Jest decyzja. Nie będzie dłuższego zawieszenia Maciasia
Przed tygodniem informowaliśmy, że Krzysztof Maciaś został zawieszony w czeskich rozgrywkach po meczu przeciwko HC Škoda Pilzno U20, który Vitkovice przegrali 2:3. Dzisiaj zapadła decyzja, że będzie to tylko jednomeczowe zawieszenie.
Cała sytuacja miała miejsce w 54. minucie spotkania. HC Vitkovice przegrywał wówczas 1:2, a w ich grze było widać coraz większą frustrację z powodu słabego rezultatu.
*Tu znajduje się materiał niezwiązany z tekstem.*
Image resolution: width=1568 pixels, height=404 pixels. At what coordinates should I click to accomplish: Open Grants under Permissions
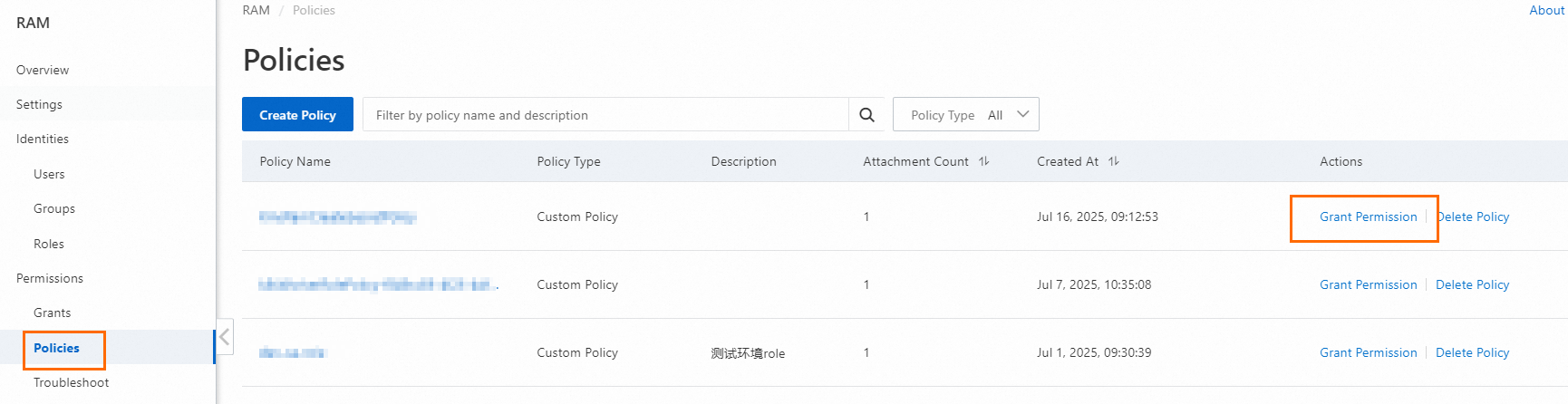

Ekipa Polaków wygrała bulik we własnej tercji. Obrońca zagrał gumę rollingiem na czerwoną, gdzie zatrzymał ją defensor rywala. Polak zaatakował go ciałem, ale źle odczytał jego intencje. Finalnie zawodnik z Pilzna uderzył głową w bandę. Po około dwóch minutach w końcu podniósł się z lodu i zjechał do boksu.
– To było niefortunne wejście. Byliśmy poirytowani niekorzystnym wynikiem, mówiliśmy o tym, że musimy zacząć grać więcej ciałem. Zrobiliśmy uwolnienie, po buliku nasz obrońca wybił krążek z tercji, pojechałem zaraz za defensorem rywali, żeby nie mógł swobodnie rozegrać. W momencie, w którym czułem, że się będzie odwracał twarzą do mnie wszedłem ciałem. Niestety obrońca odwrócił się w drugą stronę niż się spodziewałem, stracił równowagę i wpadł w bandę. Mam nadzieję, że nic poważnego mu się nie stało. Teraz muszę poczekać na decyzję komisji i następnym razem będę musiał uważać, żeby nie popełnić tego samego błędu – okazywał skruchę wówczas Krzysztof Maciaś.
Dzisiaj hokeista z Nowego Targu dostał telefon od swojego trenera, że nie będzie miał dłuższego zawieszenia, więc tuż po powrocie ze zgrupowania reprezentacji Polski będzie mógł uczestniczyć we wszystkich rozgrywkach czeskich lig.